### What is expected
Which lines of the data include the string "sidebar"? List them all.

### Dataset entries
____

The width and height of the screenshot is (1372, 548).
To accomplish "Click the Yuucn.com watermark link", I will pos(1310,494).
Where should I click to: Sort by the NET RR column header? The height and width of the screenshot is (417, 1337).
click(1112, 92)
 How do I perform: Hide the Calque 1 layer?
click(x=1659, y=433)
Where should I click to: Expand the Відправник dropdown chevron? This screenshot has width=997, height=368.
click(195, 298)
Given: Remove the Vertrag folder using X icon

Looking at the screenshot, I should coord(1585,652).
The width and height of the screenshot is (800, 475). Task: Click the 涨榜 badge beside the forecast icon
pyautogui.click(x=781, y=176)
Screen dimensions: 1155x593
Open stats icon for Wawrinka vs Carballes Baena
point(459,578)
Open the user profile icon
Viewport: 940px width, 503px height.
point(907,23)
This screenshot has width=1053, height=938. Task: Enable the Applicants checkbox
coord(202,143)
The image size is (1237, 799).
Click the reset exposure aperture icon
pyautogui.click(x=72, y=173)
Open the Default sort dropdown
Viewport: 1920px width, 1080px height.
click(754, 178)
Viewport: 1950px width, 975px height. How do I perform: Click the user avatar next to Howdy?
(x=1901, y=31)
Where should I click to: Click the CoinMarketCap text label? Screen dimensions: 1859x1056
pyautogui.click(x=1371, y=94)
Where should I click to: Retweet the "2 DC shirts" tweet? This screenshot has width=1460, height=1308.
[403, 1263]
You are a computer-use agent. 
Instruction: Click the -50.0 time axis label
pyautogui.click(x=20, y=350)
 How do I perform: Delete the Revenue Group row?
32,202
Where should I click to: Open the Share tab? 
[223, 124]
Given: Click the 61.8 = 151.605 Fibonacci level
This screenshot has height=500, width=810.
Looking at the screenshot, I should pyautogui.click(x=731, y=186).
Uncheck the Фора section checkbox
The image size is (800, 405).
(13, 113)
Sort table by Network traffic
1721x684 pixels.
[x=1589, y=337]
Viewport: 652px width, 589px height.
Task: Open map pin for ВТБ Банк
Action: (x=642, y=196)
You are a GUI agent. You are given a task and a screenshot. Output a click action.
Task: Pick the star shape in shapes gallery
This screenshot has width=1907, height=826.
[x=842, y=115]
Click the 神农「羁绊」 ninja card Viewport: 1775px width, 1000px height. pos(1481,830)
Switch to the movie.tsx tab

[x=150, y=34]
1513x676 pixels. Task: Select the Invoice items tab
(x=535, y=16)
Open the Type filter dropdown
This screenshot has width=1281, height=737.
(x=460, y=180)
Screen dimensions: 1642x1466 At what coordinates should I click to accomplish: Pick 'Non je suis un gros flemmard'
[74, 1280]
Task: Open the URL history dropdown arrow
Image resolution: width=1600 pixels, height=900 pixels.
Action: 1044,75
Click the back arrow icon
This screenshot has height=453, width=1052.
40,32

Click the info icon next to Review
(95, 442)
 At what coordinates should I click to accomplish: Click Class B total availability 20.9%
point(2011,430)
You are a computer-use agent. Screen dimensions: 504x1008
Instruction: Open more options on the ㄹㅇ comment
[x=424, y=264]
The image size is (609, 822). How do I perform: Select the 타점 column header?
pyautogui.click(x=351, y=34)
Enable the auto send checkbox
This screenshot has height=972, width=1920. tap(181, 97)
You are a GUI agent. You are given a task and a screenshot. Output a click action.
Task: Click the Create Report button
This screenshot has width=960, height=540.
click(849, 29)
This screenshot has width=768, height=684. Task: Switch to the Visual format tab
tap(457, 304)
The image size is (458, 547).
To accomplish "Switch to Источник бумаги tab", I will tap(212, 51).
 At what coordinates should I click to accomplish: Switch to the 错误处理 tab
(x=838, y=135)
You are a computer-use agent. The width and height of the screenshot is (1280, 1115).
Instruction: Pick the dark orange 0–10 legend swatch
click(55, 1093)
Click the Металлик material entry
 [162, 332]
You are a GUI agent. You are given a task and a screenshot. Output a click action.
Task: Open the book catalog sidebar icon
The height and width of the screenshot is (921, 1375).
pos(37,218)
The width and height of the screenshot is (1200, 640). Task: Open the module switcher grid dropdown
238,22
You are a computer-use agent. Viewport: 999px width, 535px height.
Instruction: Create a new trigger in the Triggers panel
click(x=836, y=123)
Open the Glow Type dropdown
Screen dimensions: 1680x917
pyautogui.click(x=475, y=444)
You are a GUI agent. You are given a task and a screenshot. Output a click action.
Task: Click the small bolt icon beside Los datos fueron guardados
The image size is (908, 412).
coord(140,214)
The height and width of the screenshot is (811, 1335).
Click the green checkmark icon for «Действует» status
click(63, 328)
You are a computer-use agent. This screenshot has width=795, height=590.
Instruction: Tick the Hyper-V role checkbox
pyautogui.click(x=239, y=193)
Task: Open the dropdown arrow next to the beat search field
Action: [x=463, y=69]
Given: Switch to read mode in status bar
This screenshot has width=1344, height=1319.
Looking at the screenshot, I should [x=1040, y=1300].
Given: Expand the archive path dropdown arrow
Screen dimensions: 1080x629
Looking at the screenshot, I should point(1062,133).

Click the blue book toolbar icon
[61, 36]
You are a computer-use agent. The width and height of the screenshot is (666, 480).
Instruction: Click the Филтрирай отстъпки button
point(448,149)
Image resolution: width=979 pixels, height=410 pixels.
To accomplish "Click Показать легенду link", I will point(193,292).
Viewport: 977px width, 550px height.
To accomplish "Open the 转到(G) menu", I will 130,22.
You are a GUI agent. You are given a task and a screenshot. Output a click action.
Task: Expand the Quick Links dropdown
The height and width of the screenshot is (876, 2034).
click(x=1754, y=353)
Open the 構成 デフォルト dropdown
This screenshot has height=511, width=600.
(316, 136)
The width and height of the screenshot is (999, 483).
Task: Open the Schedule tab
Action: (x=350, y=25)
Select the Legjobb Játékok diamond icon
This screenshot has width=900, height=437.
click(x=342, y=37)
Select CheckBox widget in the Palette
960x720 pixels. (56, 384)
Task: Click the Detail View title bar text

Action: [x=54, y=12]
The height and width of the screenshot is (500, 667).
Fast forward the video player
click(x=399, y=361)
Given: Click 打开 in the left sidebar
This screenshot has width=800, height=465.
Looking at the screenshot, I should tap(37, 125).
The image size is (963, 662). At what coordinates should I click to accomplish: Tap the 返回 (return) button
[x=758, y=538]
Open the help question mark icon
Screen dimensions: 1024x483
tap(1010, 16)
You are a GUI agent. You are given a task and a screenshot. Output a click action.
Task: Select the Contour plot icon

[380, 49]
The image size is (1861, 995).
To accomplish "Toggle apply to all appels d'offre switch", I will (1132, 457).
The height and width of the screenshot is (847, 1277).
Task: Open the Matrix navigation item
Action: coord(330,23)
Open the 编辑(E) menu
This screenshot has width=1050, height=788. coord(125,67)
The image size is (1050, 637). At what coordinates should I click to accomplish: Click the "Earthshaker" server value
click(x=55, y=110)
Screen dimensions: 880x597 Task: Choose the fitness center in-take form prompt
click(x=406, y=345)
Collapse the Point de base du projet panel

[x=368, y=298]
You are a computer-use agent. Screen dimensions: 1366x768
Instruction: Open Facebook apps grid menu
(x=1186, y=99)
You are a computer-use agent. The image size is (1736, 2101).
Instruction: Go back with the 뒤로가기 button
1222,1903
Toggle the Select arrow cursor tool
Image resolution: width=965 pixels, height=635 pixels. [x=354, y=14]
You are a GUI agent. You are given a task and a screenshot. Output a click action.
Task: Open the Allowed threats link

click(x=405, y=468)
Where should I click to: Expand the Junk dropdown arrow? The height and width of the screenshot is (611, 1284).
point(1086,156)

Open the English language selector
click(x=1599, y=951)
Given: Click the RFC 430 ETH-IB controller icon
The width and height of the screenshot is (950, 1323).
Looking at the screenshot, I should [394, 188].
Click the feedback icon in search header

____

### Task answer
Task: Open the book catalog sidebar icon
Given: Click 打开 in the left sidebar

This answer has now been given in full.